L’éloignement est-il précisément plus difficile à vivre depuis que vous êtes papa ?
"Cela a été difficile, mais ces derniers temps, on le vit mieux. Les enfants comprennent que cela fait partie de mon job et ma femme a aussi sa vie quand je ne suis pas à la maison. Chacun reprend sa place quand je reviens (rires)…"
Pensez-vous que, dans le cyclisme moderne, un grand tour doit encore durer trois semaines ?
"Oui, car c’est cela qui accentue les différences, provoque certaines défaillances."
Quel est le meilleur moment d’une journée sur un grand tour ?
"Il est parfois très court, mais ce sont les quelques instants qui séparent le franchissement de la ligne de l’arrivée dans le bus. Au niveau mental, on souffle. On pense aux moments de décompression qui arrivent : la douche, le massage, le repas…"

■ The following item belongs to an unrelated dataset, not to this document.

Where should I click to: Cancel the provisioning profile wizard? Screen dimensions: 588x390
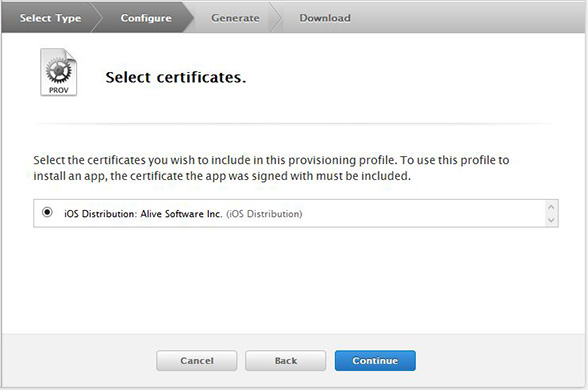(196, 360)
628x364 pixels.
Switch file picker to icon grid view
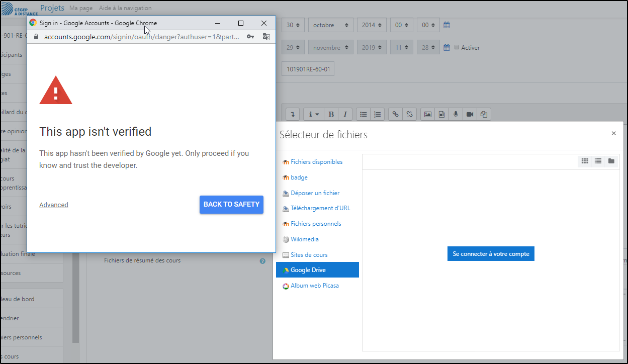click(585, 161)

Quelle est l’arrivée d’étape la plus majestueuse que vous ayez vécue ?
"Rien ne remplace les Champs-Élysées. Cela dépasse très largement tout le reste. J’adore Rome, Madrid ou Milan, mais cela n’a rien à voir. C’est tellement mythique ! Quand on y pénètre le dernier jour du Tour, on est toujours envahi d’une grosse émotion."
Combien d’arrivées au sommet doit comporter un grand tour ?
"Je préfère parler d’équilibre global d’un parcours. Il faut que celui soit bien balancé et contiennent tous les ingrédients qui font la beauté du cyclisme. Des étapes propices aux bordures, d’autres pour puncheurs, certaines pour purs grimpeurs avec des cols mythiques…"
Combien de contrats avez-vous déjà signé sur un grand tour ? On sait que la Grande Boucle est un moment important du mercato…
"Un et demi (rires)… Mon passage de chez Cofidis vers HTC s’était fait là. Et puis mon transfert vers Lotto s’est également amorcé sur une épreuve de trois semaines, même si ce n’est pas à ce moment-là que j’a signé."
Le passage de neuf à huit coureurs a-t-il amélioré la sécurité dans le peloton ?
"Non, cela n’a absolument rien changé sur ce plan, comme sur celui du contrôle de la course. J’ai le sentiment que cette décision a été prise par des gens qui ne sont pas parfaitement informés de ce qu’est le cyclisme actuellement."
Qui sera le vainqueur de ce Tour de France ?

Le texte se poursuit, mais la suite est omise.